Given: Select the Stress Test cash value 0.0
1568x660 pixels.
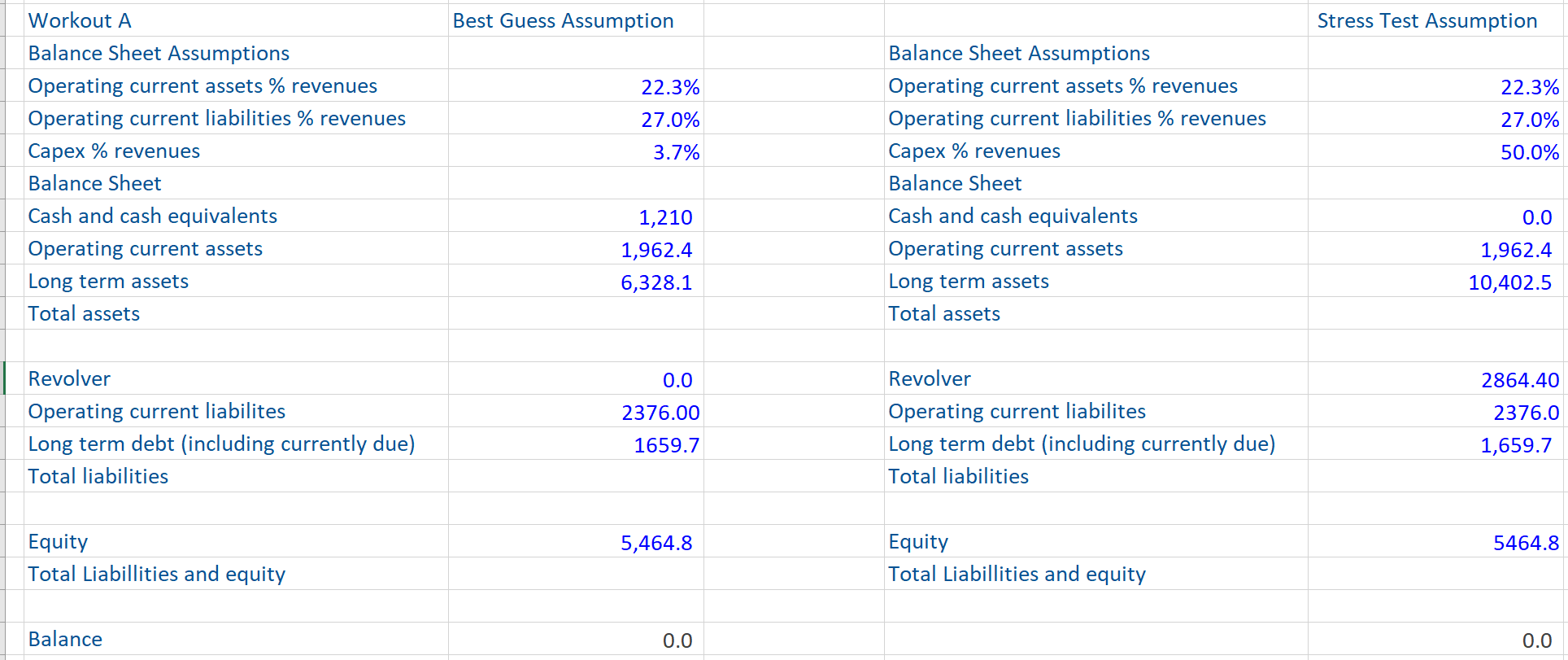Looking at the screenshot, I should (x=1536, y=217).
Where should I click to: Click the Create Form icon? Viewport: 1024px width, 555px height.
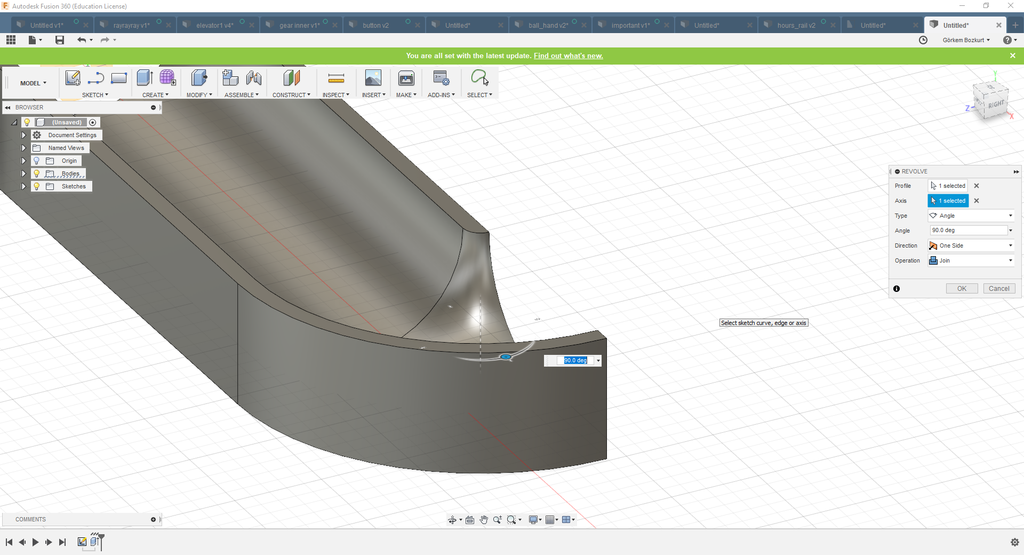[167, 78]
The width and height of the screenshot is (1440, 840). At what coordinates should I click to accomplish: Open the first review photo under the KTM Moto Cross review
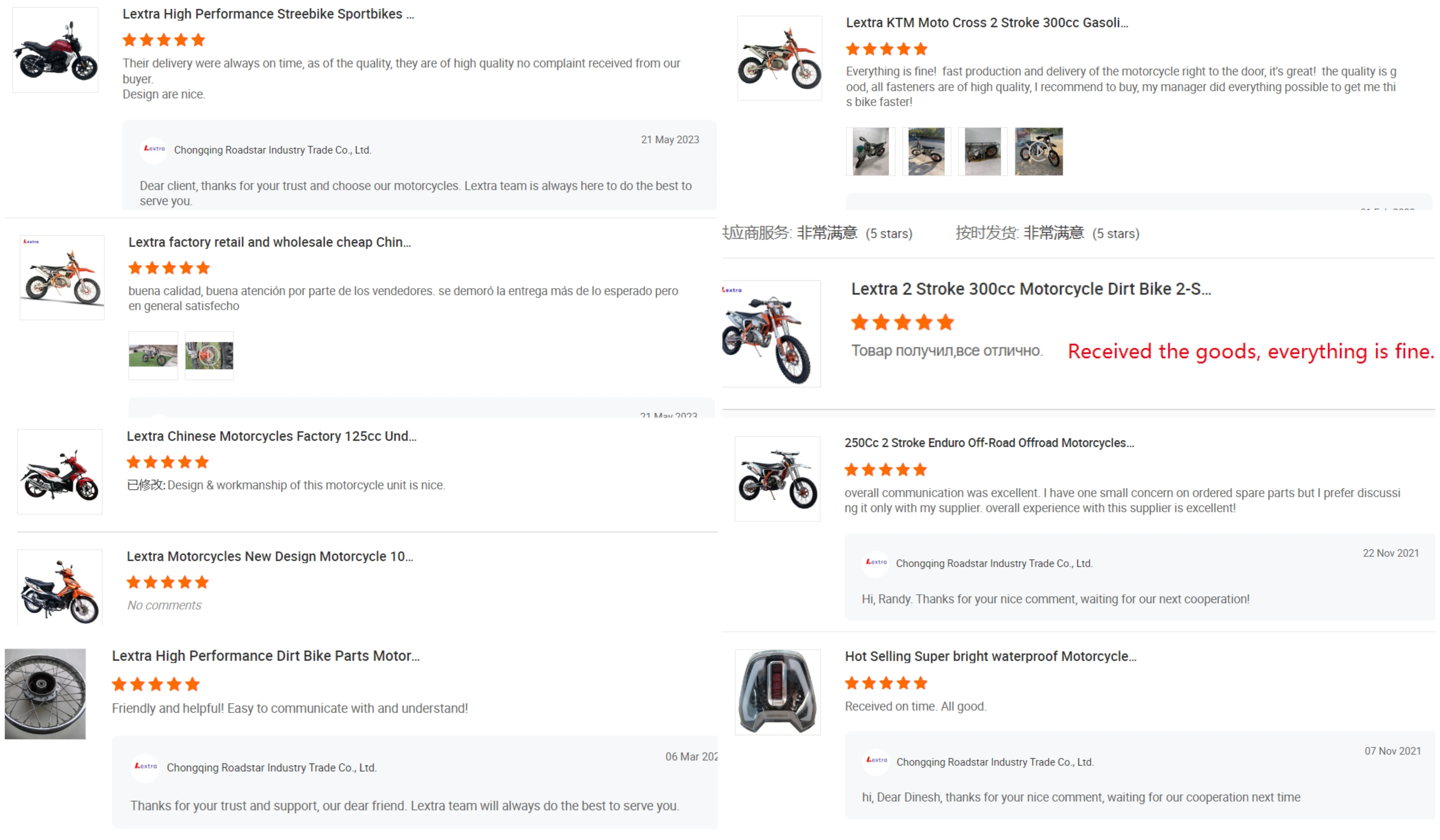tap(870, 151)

...

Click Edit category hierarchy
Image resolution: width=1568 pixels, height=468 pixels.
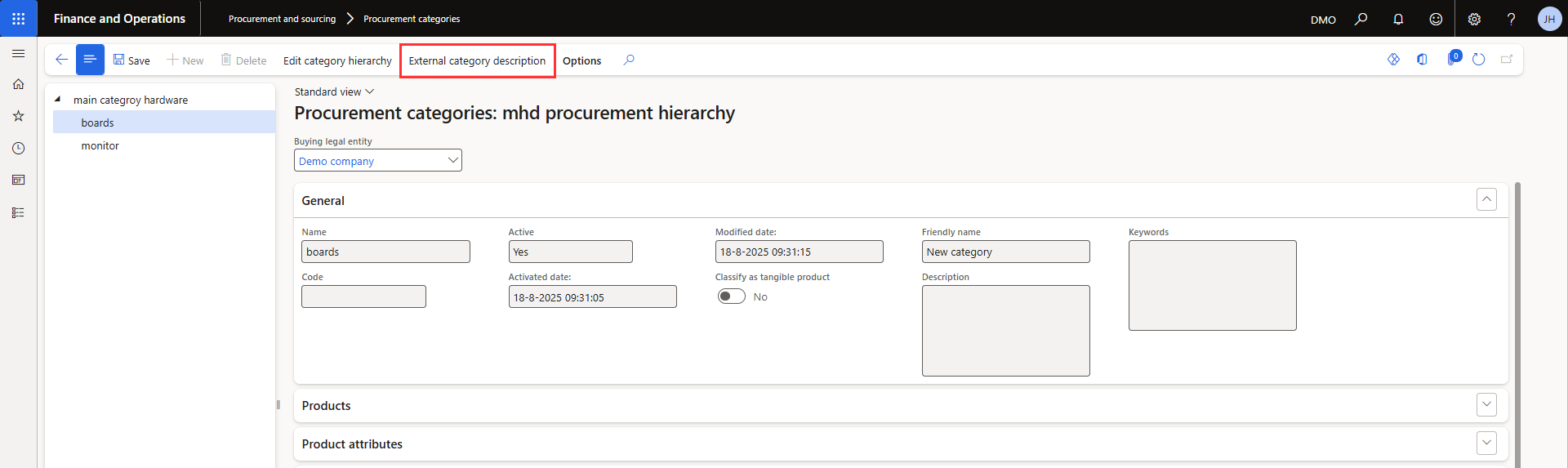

• TASK DIRECTIONS: Reproduce word for word the rows from the line with "Given: Select the Stress Test cash value 0.0" up to and including the line with "tap(870, 151)". Leave the pictures out of your answer.

• THE RESULT:
Given: Select the Stress Test cash value 0.0
1568x660 pixels.
Looking at the screenshot, I should (x=1536, y=217).
Where should I click to: Click the Create Form icon? Viewport: 1024px width, 555px height.
[167, 78]
The width and height of the screenshot is (1440, 840). At what coordinates should I click to accomplish: Open the first review photo under the KTM Moto Cross review
tap(870, 151)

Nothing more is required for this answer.